Todavia, o que é criativo na Companhia da Mala Voadora é que, sem os copiarem, os evocam, os tornam presentes no nosso imaginário.
O genial Aristóteles, há 2 mil e trezentos anos atrás, definiu a Arte como "mimesis", termo grego que significa "reflexo". 23 séculos após, as contribuições de Tomás de Aquino, Kant, Marx, Lenine, Gramsci  empurraram o conceito de "reflexo" para novos planos e, hoje, perguntamo-nos o que "reflecte" a Arte ? O real concreto, exterior ao sujeito que observa? Ou reflecte a estrutura interna do sujeito que observa ? Ou reflecte a ordem social da classe que observa a Natureza e a Sociedade na qual se insere ? Ou reflecte a acção humana necessária para transformar a Sociedade e a Natureza a favor da Humanidade ? Ou reflecte, dentro de cada classe, a visão de sub-líderes determinados pelos seus trabalhos profissionais ? 

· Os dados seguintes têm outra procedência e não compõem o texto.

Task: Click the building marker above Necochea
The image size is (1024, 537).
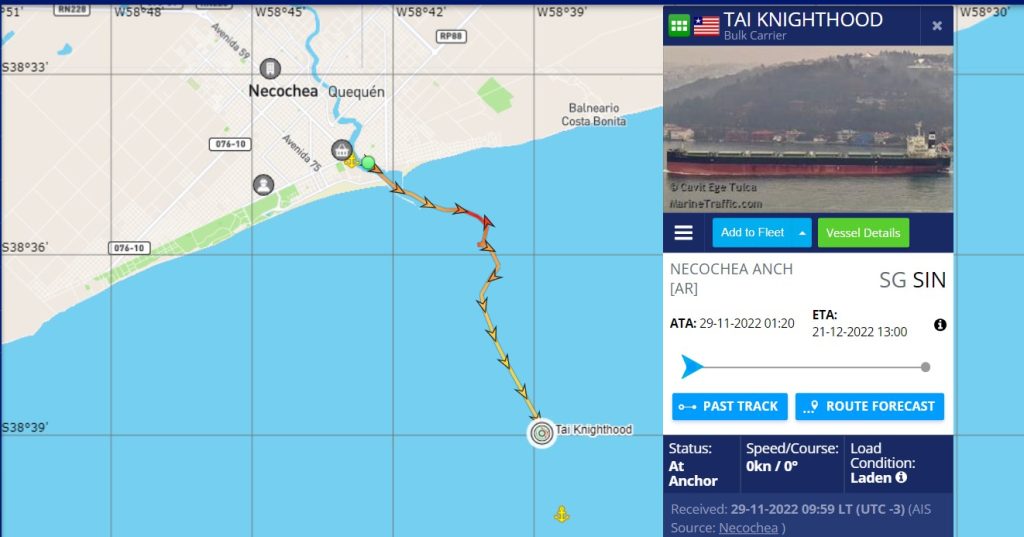Action: click(x=270, y=69)
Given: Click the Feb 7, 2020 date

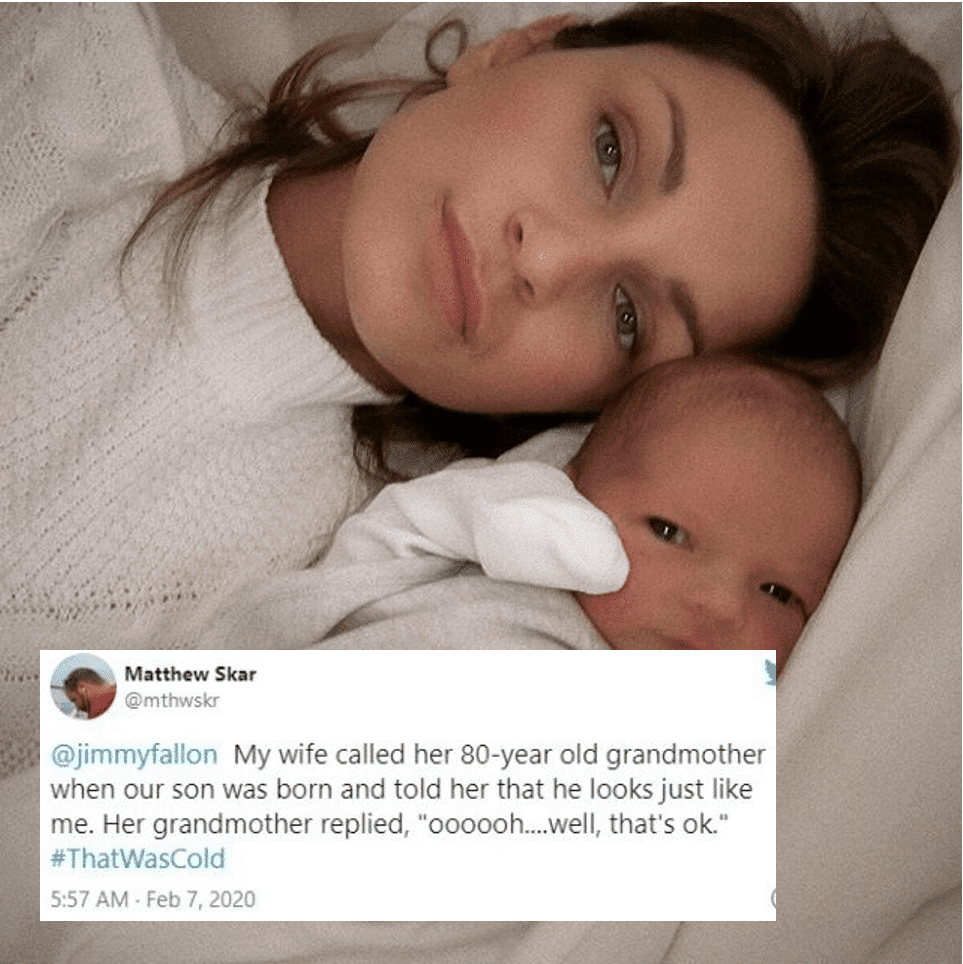Looking at the screenshot, I should click(200, 899).
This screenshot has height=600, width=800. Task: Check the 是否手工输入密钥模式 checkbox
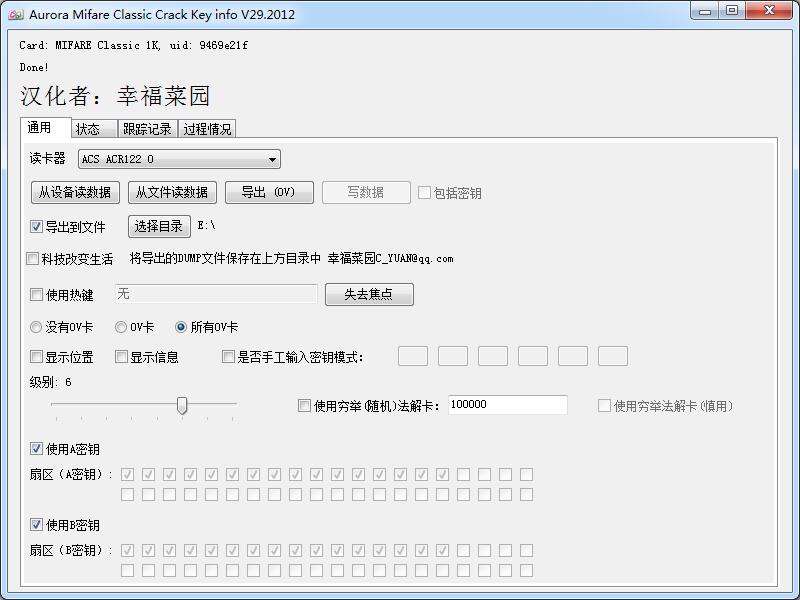pyautogui.click(x=229, y=357)
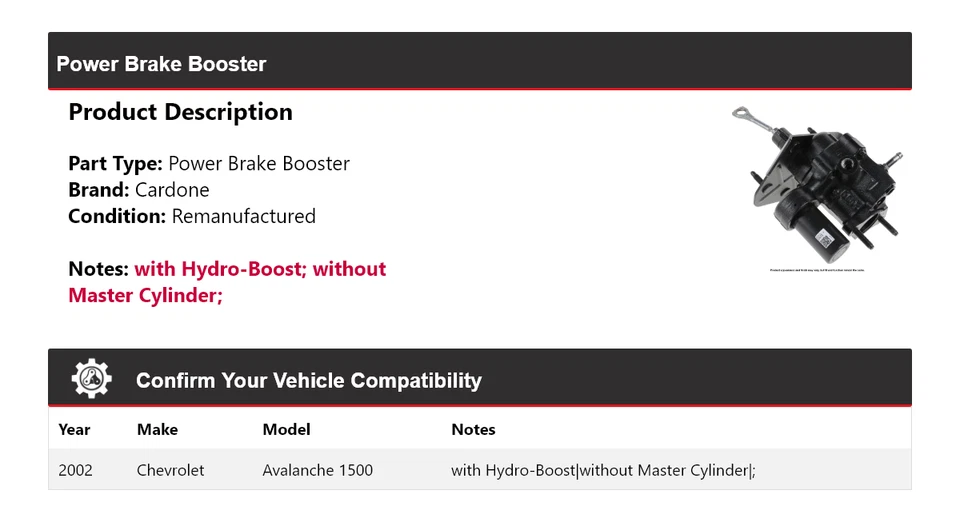Screen dimensions: 960x522
Task: Click the small caption under product image
Action: tap(817, 270)
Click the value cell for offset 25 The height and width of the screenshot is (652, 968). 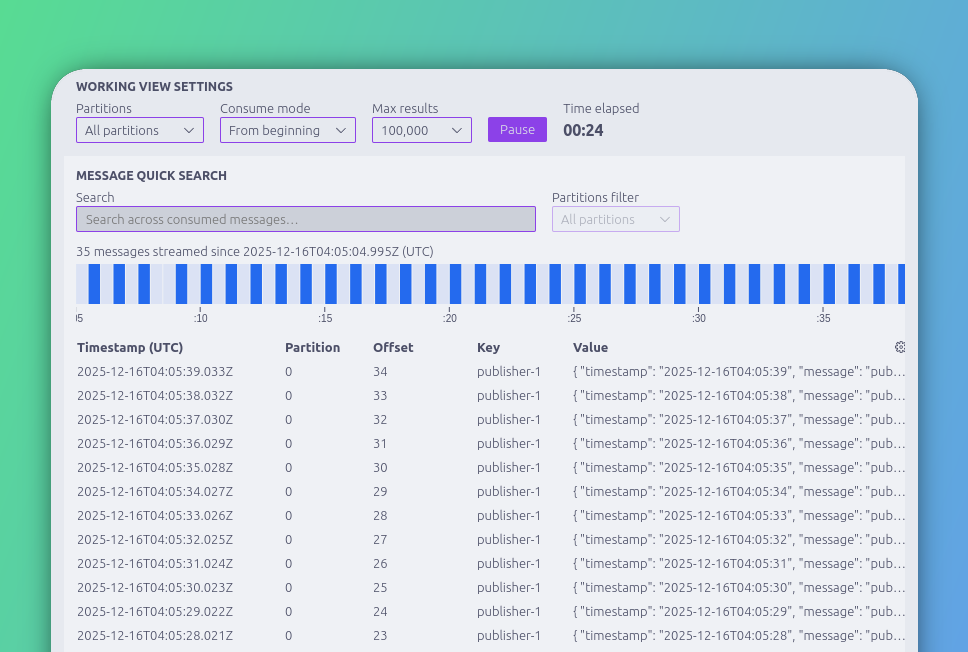739,588
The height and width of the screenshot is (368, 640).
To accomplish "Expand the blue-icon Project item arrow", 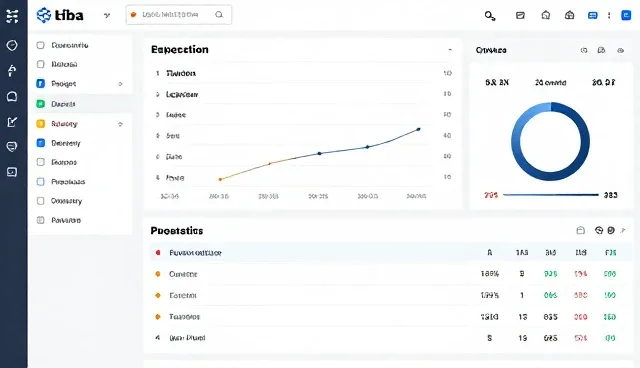I will [x=120, y=84].
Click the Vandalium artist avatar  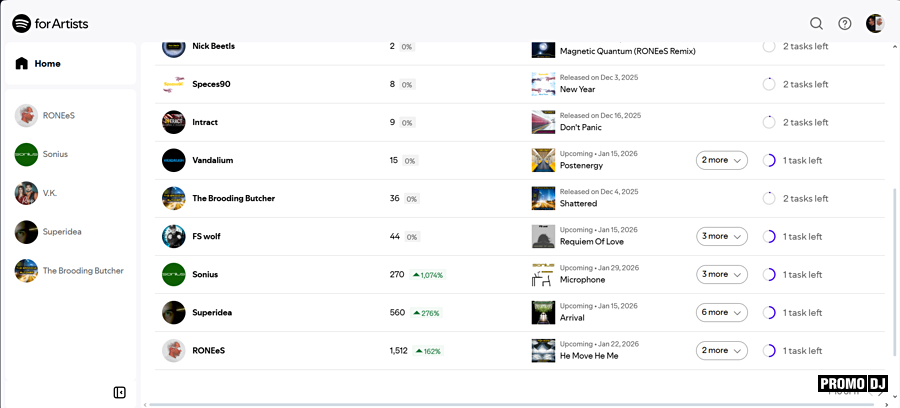tap(174, 160)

Quero eu, Leopardo, com esta discursata epistemológica, justificar que a Mala Voadora possui todo o direito artístico de reintrepertar no vestuário e na música o riquíssimo património artístico, ancestral, moçambicano, desde que nos ajude a penetrar na compreensão do que é Moçambique.

A nível planetário foi inesperado saber pelo noticiário que a primeira-ministra da Polónia, Beata Szydlo se recusou a apertar a mão a Donald Trampas . Além de inesperado foi divertido, pois Beata Szydlo pertence ao Partido Nacionalista "Lei e Justiça" , partido de extrema-direita , que ganhou folgadamente as eleições em 2015 e que se definem como "euro-cépticos", "anti-refugiados", "anti-Rússia" e que reclamam uma base permanente da NATO dentro do seu País.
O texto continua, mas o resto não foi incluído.